# Looking to find out info on this mead ranger



## luckyfind (Sep 22, 2014)

What I know is the paint is wrong the rear fender braces are different than the front fender braces. The front braces look correct.  I've never dealt with this style of crank and housing. The rear hub looks interesting as well first time for this one. This bike was bought at the Iron Ranch swap. The guy didn't know much info about it. He said it a 1920's era.
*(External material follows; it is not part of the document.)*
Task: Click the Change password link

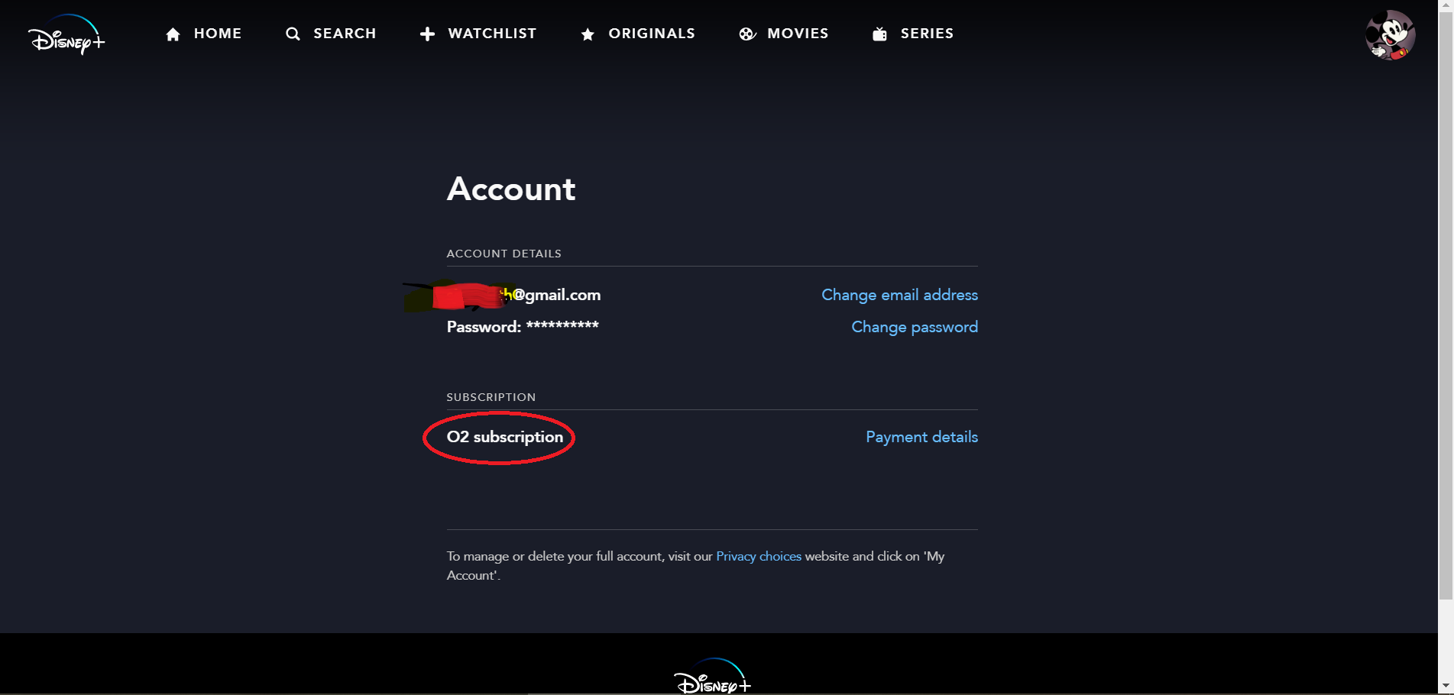Action: [x=915, y=327]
Any info on this beauty would be greatly appreciated. 

Thanks and best regards,
Tomas


Sent from my iPhone using Tapatalk


----------



## dave the wave (Sep 22, 2014)

the front fender braces looks to date that bike in the teens'.if that's the case maybe 1915-18.try and remove the top layer of paint to see the true color.


----------



## chitown (Sep 22, 2014)

The fork looks like a Great Western Mfg built. 
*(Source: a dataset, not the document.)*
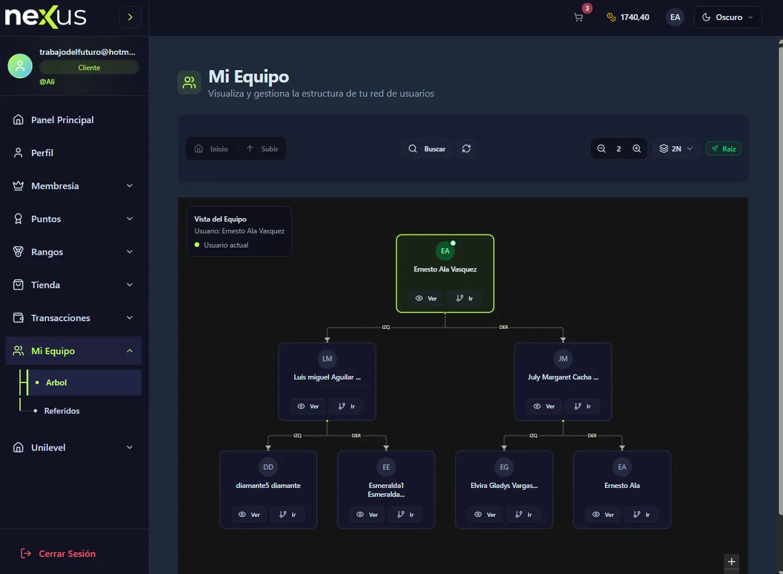Image resolution: width=783 pixels, height=574 pixels.
Task: Open the Mi Equipo team icon in header
Action: click(189, 82)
Dave is on spot with the front fender braces dating mid to late teens.


----------



## bike (Sep 22, 2014)

*I would like to see*

more pictures of the pedals- if anyone has a set or similar I would like to buy em! 
xhtc@yahoo.com - pedal freak

Danke


----------



## luckyfind (Sep 22, 2014)

dave the wave said:


> the front fender braces looks to date that bike in the teens'.if that's the case maybe 1915-18.try and remove the top layer of paint to see the true color.




From what I can tell the true color of the bike is the mead tan just like in your catalog. Thanks for your insight 

Tomas


Sent from my iPhone using Tapatalk


----------



## josehuerta (Sep 22, 2014)

Sprocket says Pathfinder or Crusader, not Ranger. Truss rods/forks say Great Western or Miami plus looks like screw in cups on the crank with pin drive locking collar - early Great Western. Front fender braces say 1915- 1920. Pedals are intriguing, agree with Paul, would love to see more pictures of those. Saddle style and Atherton hub could be later, but to me suggest it is an earlier model.

I'm guessing 1915, not saying it's not a Ranger, but an early one. Just my guess -


----------



## vincev (Sep 22, 2014)

I have path finder bars on my Ranger if yours is a Pathfinder, if you want to trade for the ranger bars.


----------



## josehuerta (Sep 23, 2014)

Do the front/rear fenders have the same profile? One seems to be the shallow style, the other maybe the American pattern. Can't tell for sure in the pics. Not even sure what that means if they don't have the same shape -


----------



## luckyfind (Sep 23, 2014)

josehuerta said:


> Do the front/rear fenders have the same profile? One seems to be the shallow style, the other maybe the American pattern. Can't tell for sure in the pics. Not even sure what that means if they don't have the same shape -




The fenders do have the same profile. Here are some more pics of the pedals https://vimeo.com/106948694







Hope these pics help. Thanks for the help. I'm crossing my finger for a 1915 ranger! 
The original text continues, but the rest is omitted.